よぉーし依頼のあった組織写真を取ってパワポに並べて解説を付けて共有ファイル内にアップロードして電話し終わったぞぉーっ、ギャー! ドンピシャのタイミングで受付からコンサルテーションのプレパラートがごっそり届けられて声帯が痙攣。な、な、なんというベストなタイミング。これより10秒早ければ私は複数の仕事を抱えてそれぞれのクオリティと自らのたるんだ肩をがっくり落としていただろう。これより10秒遅ければ私の脳内のパズーの親方が「ボイラーの火を落とせ!」と叫んで私は心のボイラーをシャットダウンしてしまい次の仕事に対応できなかったであろう。こうやって仕事というのは紡がれていく。縦の糸は彼方。横の糸は私。そのままの自分が持続するわけではなく、どこかからかやってくるさまざまな色味の糸に絡め取られて、その都度、織物となったり結節となったりしながらギッコンバッタン紡がれていく。人生。毛玉ができてる。
出張の旅程をいろいろ考えていた。最初に引き受けた大学の単発の講義だけならワンチャン日帰りもできたのだが、その後、せっかくだから夕方に講座で病理医にレクチャーもしてほしいと頼まれて、それはもちろんとても光栄な話なので二つ返事で引き受けるとして、交通手段はかなり複雑になってくる。平日の朝から移動して、うまく乗り継いで昼過ぎの講義には間に合うのだけれど、夕方のレクチャーが終わってからはどう急いでもその日のうちには帰ってこられない。一泊し、翌早朝から動き出したとしても、帰りはなぜか行きほど接続がうまくいかないようで、アプリの乗換案内通りに移動するならば講義の翌日も完全につぶれてしまう。講義に呼ばれて2日間欠勤するというのは申請のバランスとしてはあまりいいことではない、せめて1日半不在にして最後はおざなりな出勤をしつつ夜中まで残務処理をしながらみんなにヘコヘコ謝ってみせるくらいでないと新しい職場の信用はえられないだろうと思う。アプリを信用せずにいくつかの裏技を考える。このことをじつは昨日の夕方くらいからずっと考えていて、寝ている間、夜中にちょっと目が覚めたときなどもすぐに乗り換えのことを考えている。ああ、飛行機、遠回りするくらいの乗り継ぎを使えば、あるいはなんとか半日かけて帰ってこられるようだ、しかしこの交通費は先方からは出ないだろうな、早割でうまいことやったらどうかな、まあでも陸路がいいのかもしれないな。たくさんの本をかかえて読みながら帰ってくるというのも、体力的にはごっそりやられるけれど、こういう機会を用いて少しずつ本を読みためていくほうが、後で振り返ったときに「うまくやれてはいないけど、うまかった日々だな」と、なるのではないか。

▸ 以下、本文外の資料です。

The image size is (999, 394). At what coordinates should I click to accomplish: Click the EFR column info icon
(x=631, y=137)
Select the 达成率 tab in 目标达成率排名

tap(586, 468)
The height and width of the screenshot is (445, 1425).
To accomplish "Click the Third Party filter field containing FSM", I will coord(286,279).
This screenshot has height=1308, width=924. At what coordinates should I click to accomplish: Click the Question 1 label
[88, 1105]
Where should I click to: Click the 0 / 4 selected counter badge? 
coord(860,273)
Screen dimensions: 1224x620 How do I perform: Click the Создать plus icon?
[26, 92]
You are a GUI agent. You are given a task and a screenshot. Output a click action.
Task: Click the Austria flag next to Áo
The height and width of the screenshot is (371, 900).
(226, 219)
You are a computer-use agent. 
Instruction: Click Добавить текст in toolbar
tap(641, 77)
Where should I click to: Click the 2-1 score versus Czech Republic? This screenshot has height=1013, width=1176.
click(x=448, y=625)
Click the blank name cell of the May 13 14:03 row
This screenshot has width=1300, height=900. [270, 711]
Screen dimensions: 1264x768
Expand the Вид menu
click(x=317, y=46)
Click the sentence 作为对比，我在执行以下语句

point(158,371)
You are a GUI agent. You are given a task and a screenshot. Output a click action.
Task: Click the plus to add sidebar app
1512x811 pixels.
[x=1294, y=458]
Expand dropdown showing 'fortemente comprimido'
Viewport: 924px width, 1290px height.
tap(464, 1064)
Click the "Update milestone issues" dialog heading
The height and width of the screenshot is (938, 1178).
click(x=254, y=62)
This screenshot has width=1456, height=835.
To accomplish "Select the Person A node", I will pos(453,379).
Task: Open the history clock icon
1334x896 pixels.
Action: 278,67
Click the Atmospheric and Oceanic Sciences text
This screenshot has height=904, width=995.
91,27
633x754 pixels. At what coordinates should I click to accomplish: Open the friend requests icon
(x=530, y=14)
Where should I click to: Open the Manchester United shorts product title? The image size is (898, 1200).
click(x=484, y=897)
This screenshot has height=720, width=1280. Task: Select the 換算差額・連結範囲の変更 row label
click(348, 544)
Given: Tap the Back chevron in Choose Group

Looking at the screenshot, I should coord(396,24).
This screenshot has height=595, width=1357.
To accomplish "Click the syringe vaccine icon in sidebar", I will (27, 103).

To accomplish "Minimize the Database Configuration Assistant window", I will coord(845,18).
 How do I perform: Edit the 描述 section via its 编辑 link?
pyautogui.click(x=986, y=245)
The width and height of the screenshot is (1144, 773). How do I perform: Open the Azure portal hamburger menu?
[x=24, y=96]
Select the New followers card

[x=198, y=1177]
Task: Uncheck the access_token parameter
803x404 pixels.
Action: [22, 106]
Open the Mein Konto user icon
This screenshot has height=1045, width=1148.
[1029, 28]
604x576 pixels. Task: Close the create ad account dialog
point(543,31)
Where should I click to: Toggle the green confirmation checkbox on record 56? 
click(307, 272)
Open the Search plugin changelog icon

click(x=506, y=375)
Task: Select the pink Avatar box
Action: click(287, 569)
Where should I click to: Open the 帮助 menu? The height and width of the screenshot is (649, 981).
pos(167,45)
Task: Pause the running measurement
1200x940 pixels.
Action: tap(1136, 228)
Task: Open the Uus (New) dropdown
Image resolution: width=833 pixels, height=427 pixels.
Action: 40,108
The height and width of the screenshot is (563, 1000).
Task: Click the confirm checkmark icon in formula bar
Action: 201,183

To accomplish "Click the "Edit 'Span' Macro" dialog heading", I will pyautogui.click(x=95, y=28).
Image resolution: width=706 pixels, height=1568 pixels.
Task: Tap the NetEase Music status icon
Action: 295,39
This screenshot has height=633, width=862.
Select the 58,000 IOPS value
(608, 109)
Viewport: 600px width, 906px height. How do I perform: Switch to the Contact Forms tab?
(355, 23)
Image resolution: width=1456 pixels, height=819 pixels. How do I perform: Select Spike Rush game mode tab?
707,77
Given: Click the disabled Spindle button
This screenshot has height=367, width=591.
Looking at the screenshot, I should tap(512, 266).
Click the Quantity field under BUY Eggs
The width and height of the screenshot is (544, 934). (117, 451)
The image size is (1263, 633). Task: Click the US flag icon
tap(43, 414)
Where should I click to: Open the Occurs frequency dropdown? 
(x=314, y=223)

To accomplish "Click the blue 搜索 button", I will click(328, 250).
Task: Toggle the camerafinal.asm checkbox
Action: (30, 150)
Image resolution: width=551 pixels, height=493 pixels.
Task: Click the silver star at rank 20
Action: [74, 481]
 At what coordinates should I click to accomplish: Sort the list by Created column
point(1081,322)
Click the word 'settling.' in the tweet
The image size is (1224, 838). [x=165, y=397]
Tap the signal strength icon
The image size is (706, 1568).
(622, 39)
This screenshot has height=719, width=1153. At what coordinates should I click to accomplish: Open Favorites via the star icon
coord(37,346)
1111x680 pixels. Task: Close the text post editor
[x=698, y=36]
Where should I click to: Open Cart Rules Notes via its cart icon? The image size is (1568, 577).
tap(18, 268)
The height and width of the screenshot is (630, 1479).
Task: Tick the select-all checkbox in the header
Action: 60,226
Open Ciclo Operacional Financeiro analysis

オーディブルという手もあるのか。そうだな。遠方の病院の技師からの伝言用紙に、用件とは別に書かれていた近況報告として、「ちかごろは運転中にオーディブルを使っている、眠くならなくていい」というのがあって、私はわかりやすく影響を受けた。オーディブルって使ったことないけれど、どうなんだろうな、あれっと思って数ページ戻って読み返す、みたいなことをしょっちゅうやりたくなるような本には向いていないとか、そういう向き不向きみたいなものがあるのだろうか。それとも、オーディブルという「型」にはまった瞬間にそれは紙の本や電子の文章を読むのとは全く違う空間でぜんぜん別のルールの上で物語が流れ込んでくるから、元の読み口とはあまり関係なく楽しめるものなのだろうか。ひとまず東野圭吾や伊坂幸太郎の旧作なら、何も考えずに聞けるし読後感もいいんだろう、一方で、あまりに幻惑的なものを、特に運転中に読んでしまうと、心の中に車窓とは別の風景が展開してしまって、前方不注意とかになっても困りものだ。過去の記憶に猛烈に戻っていきたくなる本というのもいまいちかもしれない。椎名誠か。椎名誠がいいかもしれないな。椎名誠の本はずいぶん読んだけれど、もし、オーディブルになっているのならば、そのすべてをオーディブルで、疾走するように読み返して私は赤マントとなればいいのかもしれないなと思った。Amazonオーディオブックで検索をかけると椎名誠のコンテンツはなんと、たった8つしかない、私は思わず肩を落とす、ちなみにそうやって検索した中に異質な9番目、これはいったいなんだろうと思ってクリックするとそれは椎名へきるのASMR音声なのであった。耳かき・ヘッドスパ・炭酸シャンプー。運転中にこれはやばいのではないかと思う。